> _问题_: 照原文抄录下方那篇介绍 Dolphinscheduler 中 MapReduce 任务的文章中的一段，从“MapReduce是一种编程”起，到“conf, String[] args)”止。

> _阅读材料_:
MapReduce是一种编程模型,用于处理和生成大数据集,主要用于大规模数据集(TB级数据规模)的并行运算。本文详细介绍了Dolphinscheduler在MapReduce任务中的应用,包括GenericOptionsParser与args的区别、hadoop jar命令参数的完整解释、MapReduce实例代码,以及如何在Dolphinscheduler中配置和运行MapReduce任务。
GenericOptionsParser vs args区别
GenericOptionsParser 如下:
GenericOptionsParser optionParser = new GenericOptionsParser(conf, args);
String[] remainingArgs = optionParser.getRemainingArgs();
查看 GenericOptionsParser 源码做了什么?
1、构造方法
public GenericOptionsParser(Configuration conf, String[] args)
throws IOException {
this(conf, new Options(), args);
}
2、点击 this
public GenericOptionsParser(Configuration conf,
Options options, String[] args) throws IOException {
this.conf = conf;
parseSuccessful = parseGeneralOptions(options, args);
}
3、查看 parseGeneralOptions
private boolean parseGeneralOptions(Options opts, String[] args)
throws IOException {
opts = buildGeneralOptions(opts);
CommandLineParser parser = new GnuParser();
boolean parsed = false;
try {
commandLine = parser.parse(opts, preProcessForWindows(args), true);
processGeneralOptions(commandLine);
parsed = true;
} catch(ParseException e) {
LOG.warn("options parsing failed: "+e.getMessage());
HelpFormatter formatter = new HelpFormatter();
formatter.printHelp("general options are: ", opts);
}
return parsed;
}
4、看 GnuParser
package org.apache.commons.cli;
import java.util.ArrayList;
import java.util.List;
@Deprecated
public class GnuParser extends Parser {
.......

> _数据内容_:

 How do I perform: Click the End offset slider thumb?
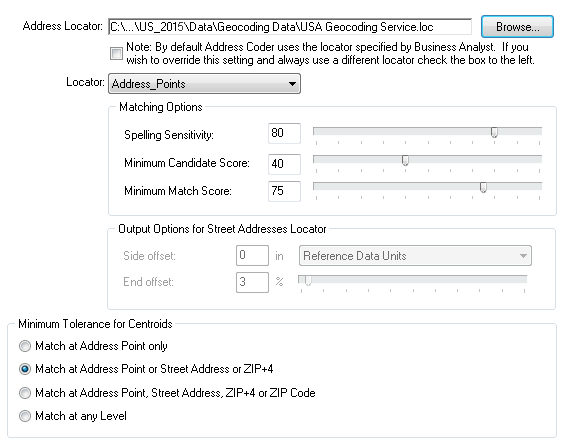308,280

> _练习结果_:
MapReduce是一种编程模型,用于处理和生成大数据集,主要用于大规模数据集(TB级数据规模)的并行运算。本文详细介绍了Dolphinscheduler在MapReduce任务中的应用,包括GenericOptionsParser与args的区别、hadoop jar命令参数的完整解释、MapReduce实例代码,以及如何在Dolphinscheduler中配置和运行MapReduce任务。
GenericOptionsParser vs args区别
GenericOptionsParser 如下:
GenericOptionsParser optionParser = new GenericOptionsParser(conf, args);
String[] remainingArgs = optionParser.getRemainingArgs();
查看 GenericOptionsParser 源码做了什么?
1、构造方法
public GenericOptionsParser(Configuration conf, String[] args)